| Exercise instructions |
A. In the text on the Burlington hospital, reproduce word for word the part that begins at the words "Cone Health Alamance" and stops after "by private businesses.".
B. Answer these from the text on the Burlington hospital:
(i) How many beds does Cone Health Alamance Regional have?
(ii) In what year did Rainey Hospital open?
(iii) What does the Alamance County government now operate in the former Alamance County Hospital building?
C. Write the next part of the text on the Burlington hospital, picking up after its final sentence.

| Passage for review |

^^^^

Cone Health Alamance Regional, formerly Alamance Regional Medical Center, is a private, not-for-profit 238 bed hospital located in Burlington, North Carolina. The hospital opened in 1995 on Huffman Mill Road. Alamance Regional provides healthcare to residents of Alamance County, North Carolina and surrounding areas. Alamance Regional joined the Cone Health network in May 2013.

== History ==
Alamance Regional Medical Center's roots began in 1916 with the opening of Rainey Hospital at 1308 Rainey Street in East Burlington. This hospital was renamed Alamance General Hospital, Inc., in 1937. Rainey Hospital was the primary hospital in the area until Alamance County Hospital opened at 319 North Graham-Hopedale Road. Rainey Hospital closed in 1961 when a replacement facility was built Alamance Memorial Hospital. The former hospital building is still used by private businesses.

Alamance County hospital opened in 1951. This hospital was operated by Alamance County until turning private in the 1980s. The former hospital building is currently owned and operated by the Alamance County government as the Human Services Center.

^^^^

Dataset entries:

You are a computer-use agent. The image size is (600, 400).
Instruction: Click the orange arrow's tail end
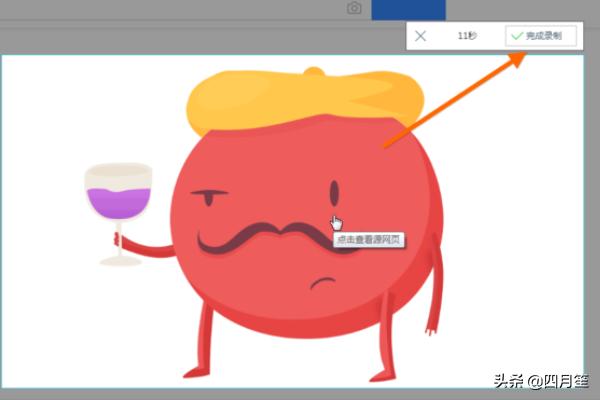385,146
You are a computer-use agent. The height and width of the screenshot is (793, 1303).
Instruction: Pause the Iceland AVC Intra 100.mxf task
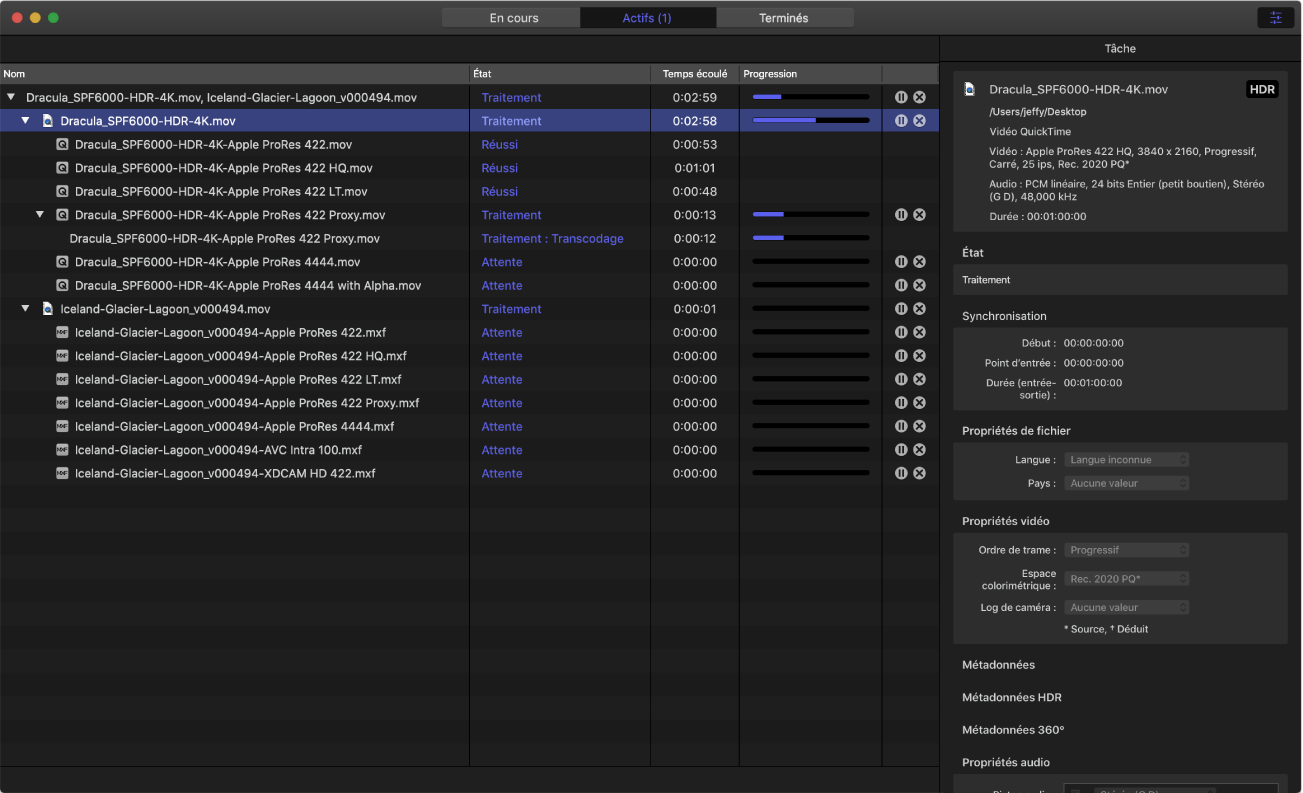point(901,450)
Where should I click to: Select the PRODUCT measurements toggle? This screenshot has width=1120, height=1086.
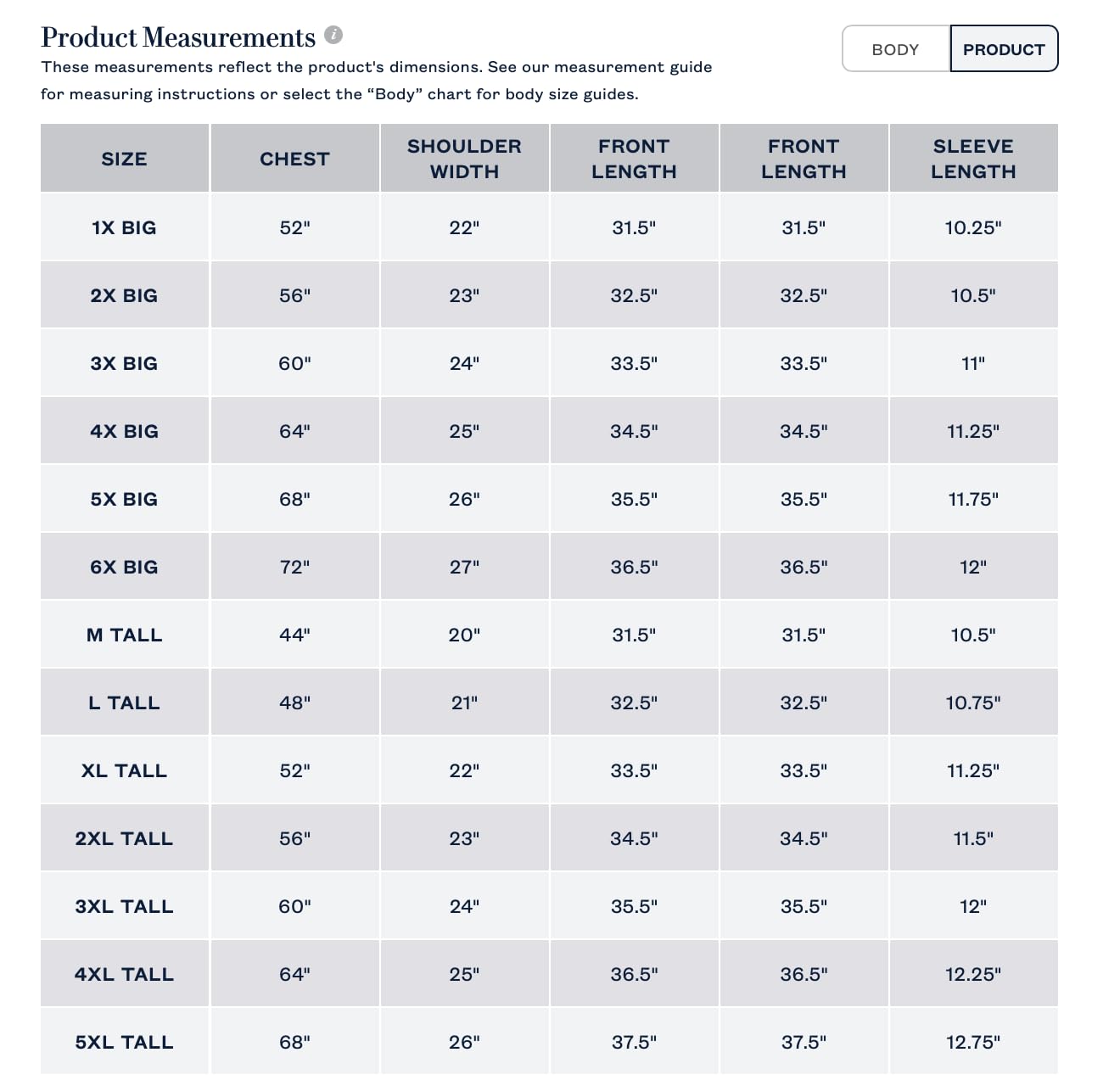point(1004,49)
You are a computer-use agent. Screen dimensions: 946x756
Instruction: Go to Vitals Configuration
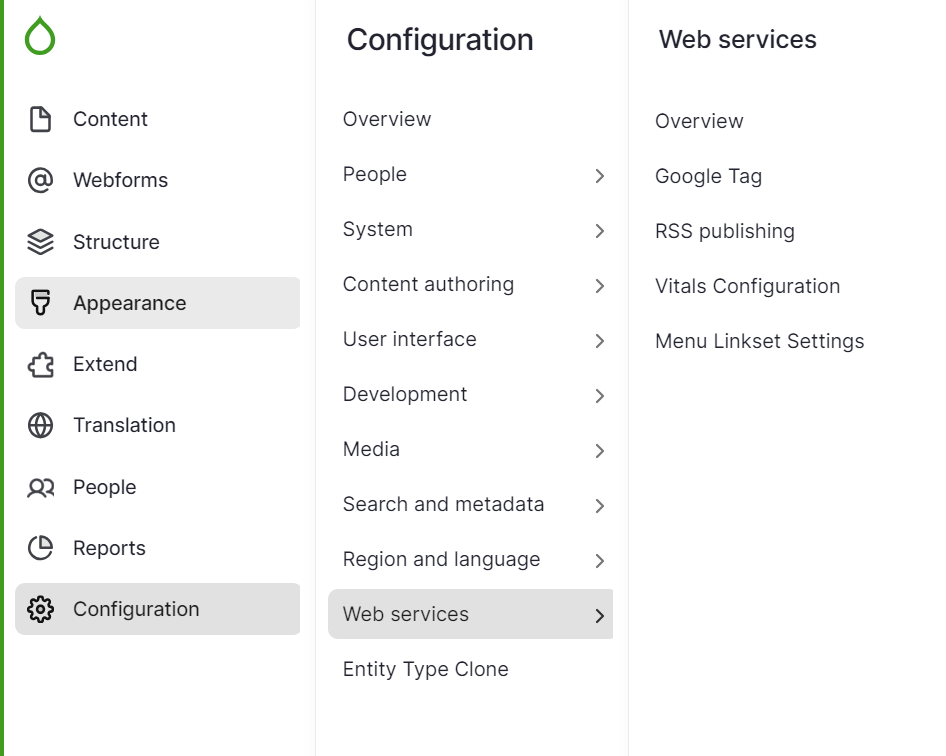pyautogui.click(x=747, y=286)
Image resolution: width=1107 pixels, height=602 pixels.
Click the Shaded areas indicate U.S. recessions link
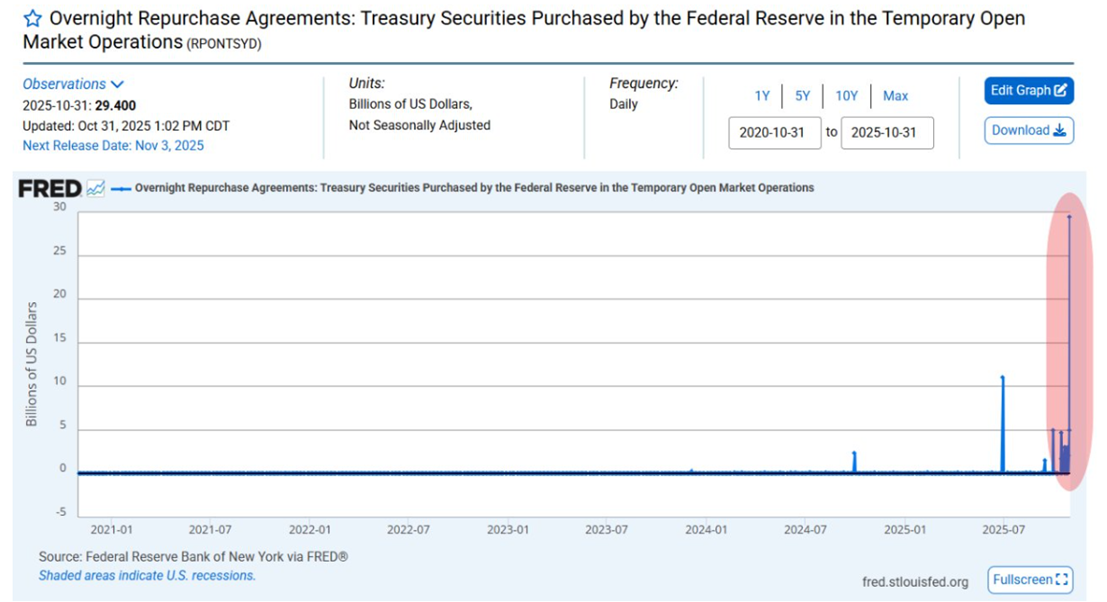(147, 576)
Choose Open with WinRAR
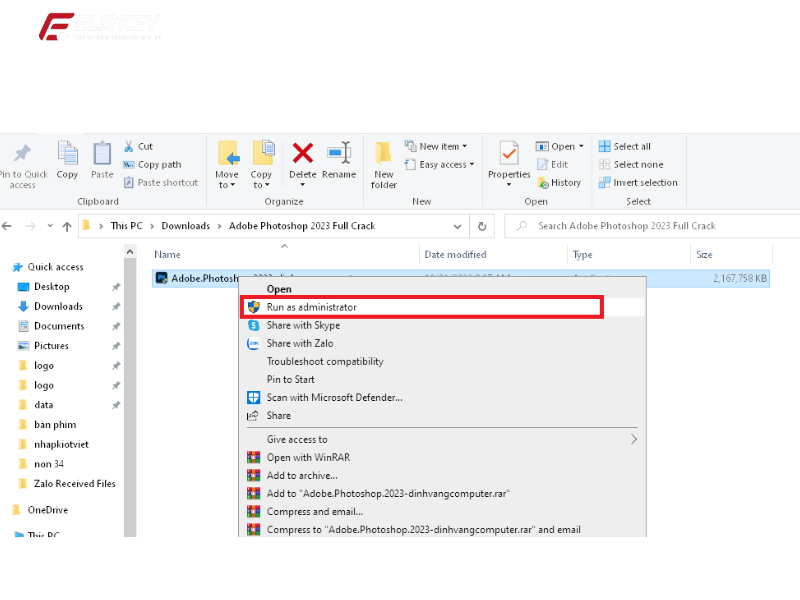 point(308,457)
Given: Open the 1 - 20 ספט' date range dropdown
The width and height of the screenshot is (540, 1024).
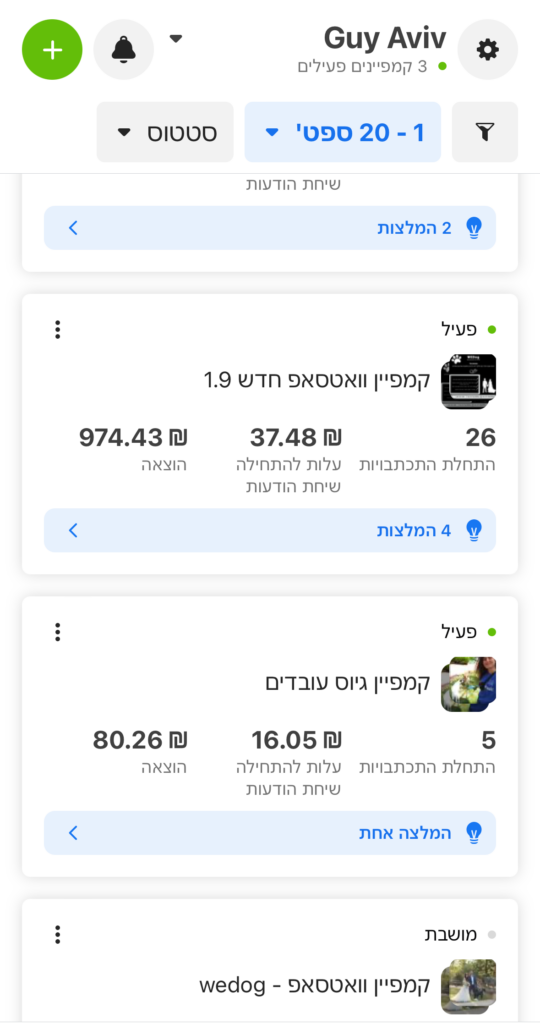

^^^^

| Answer list |
A.
Cone Health Alamance Regional, formerly Alamance Regional Medical Center, is a private, not-for-profit 238 bed hospital located in Burlington, North Carolina. The hospital opened in 1995 on Huffman Mill Road. Alamance Regional provides healthcare to residents of Alamance County, North Carolina and surrounding areas. Alamance Regional joined the Cone Health network in May 2013.

== History ==
Alamance Regional Medical Center's roots began in 1916 with the opening of Rainey Hospital at 1308 Rainey Street in East Burlington. This hospital was renamed Alamance General Hospital, Inc., in 1937. Rainey Hospital was the primary hospital in the area until Alamance County Hospital opened at 319 North Graham-Hopedale Road. Rainey Hospital closed in 1961 when a replacement facility was built Alamance Memorial Hospital. The former hospital building is still used by private businesses.

B.
(i) 238
(ii) 1916
(iii) The Human Services Center

C.
Alamance Memorial Hospital opened as a 100-bed facility off Edgewood Avenue in Burlington as a replacement for Rainey Hospital. This facility was demolished and replaced with a retirement facility after the merger of the two county hospitals into Alamance Regional Medical Center.

In 1986, the two hospital boards merged the hospitals by resolution, making them subsidiaries of Alamance Health Services. Alamance Regional Medical Center was constructed as a replacement for the two older hospitals and opened in 1995. In 2013, Alamance Regional Medical Center merged with Cone Health and became Cone Health Alamance Regional Medical Center.

== Awards ==
In 2012 and 2013, Alamance Regional Medical Center received the Most Wired Award from the American Hospital Association for its use of information technology in patient care.